Forschung und Entwicklung

Das frühzeitige Erkennen von zukunftsweisenden und zukunftsrelevanten Entwicklungen in den immer komplexer werdenden Bereichen Gesellschaft, Politik, Technologie, Umwelt und Wirtschaft stellt eine wichtige Grundlage für Innovationen und somit auch für unseren unternehmerischen Erfolg dar. Forschungseinrichtungen des Volkswagen Konzerns in den wichtigsten Automobilmärkten der Welt beobachten zukunftsweisende Entwicklungen direkt vor Ort und gewinnen so wichtige Erkenntnisse für die Zukunftssicherung des Konzerns.

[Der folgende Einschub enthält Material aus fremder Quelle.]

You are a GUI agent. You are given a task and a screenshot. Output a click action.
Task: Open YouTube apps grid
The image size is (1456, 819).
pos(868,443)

Im Berichtsjahr konzentrierten wir unsere Forschungsaktivitäten auf die Gestaltung zukunftsweisender und -sichernder Mobilitätslösungen sowie auf den Aufbau innovativer und wettbewerbsstärkender Technologiekompetenzen. Bei den Entwicklungsaktivitäten fokussierten wir uns auf die Erweiterung der Produktpalette sowie auf die Verbesserung von Funktionalität, Qualität, Sicherheit und Umweltverträglichkeit unserer Produkte.

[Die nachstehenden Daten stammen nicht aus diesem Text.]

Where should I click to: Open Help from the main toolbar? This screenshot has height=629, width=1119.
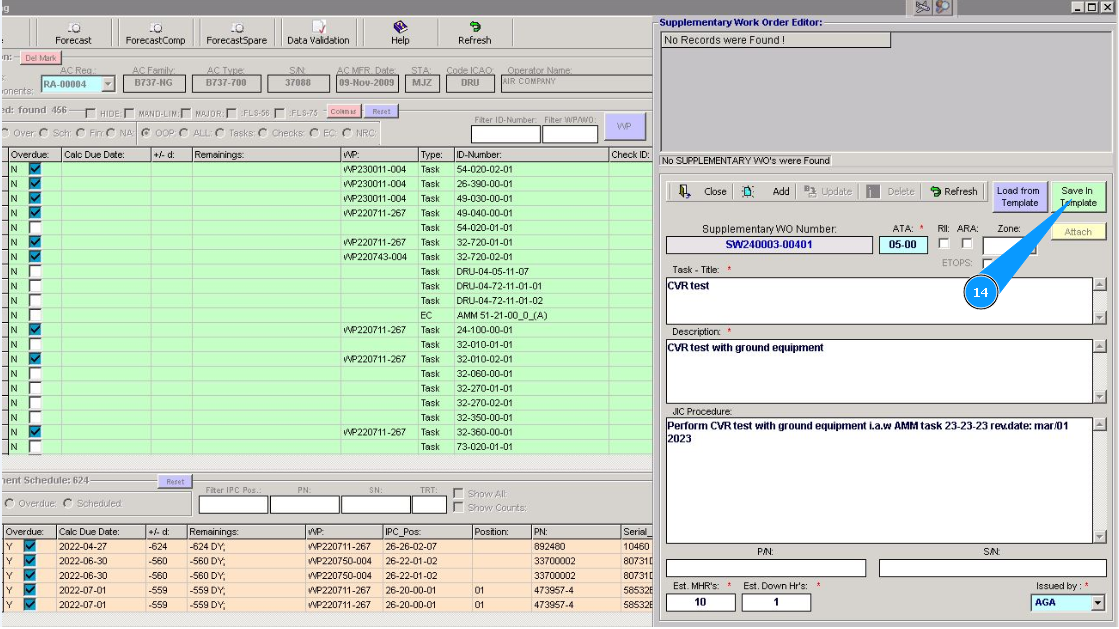[x=400, y=33]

Das Zukunftsprogramm „TOGETHER – Strategie 2025“ gibt die Leitplanken für die Neuausrichtung der konzernweiten Forschungs- und Entwicklungsarbeit vor: Gemeinsam mit den Marken haben wir eine Strategie für Forschung und Entwicklung im Konzern formuliert und bereits erste Initiativen gestartet. Dadurch fokussieren sich die Marken auf die Entwicklung der Zukunftsthemen und stärken zielgerichtet den Entwicklungsverbund – zum Beispiel, um Synergien und Effizienzen bereits in der frühen Produktentwicklungsphase zu nutzen.

Das Technologiemanagement des Volkswagen Konzerns richtet die frühen Entwicklungsaktivitäten auf die Zukunftsthemen des Automobilsektors aus, verbindet Innovationsbereiche wie das Service-Design mit den traditionellen, produktbezogenen Themen und unterstützt damit den Wandel des Volkswagen Konzerns zu einem nachhaltigen Mobilitätsanbieter. Alle unsere Mobilitätskonzepte orientieren sich konsequent an den Kundenbedürfnissen.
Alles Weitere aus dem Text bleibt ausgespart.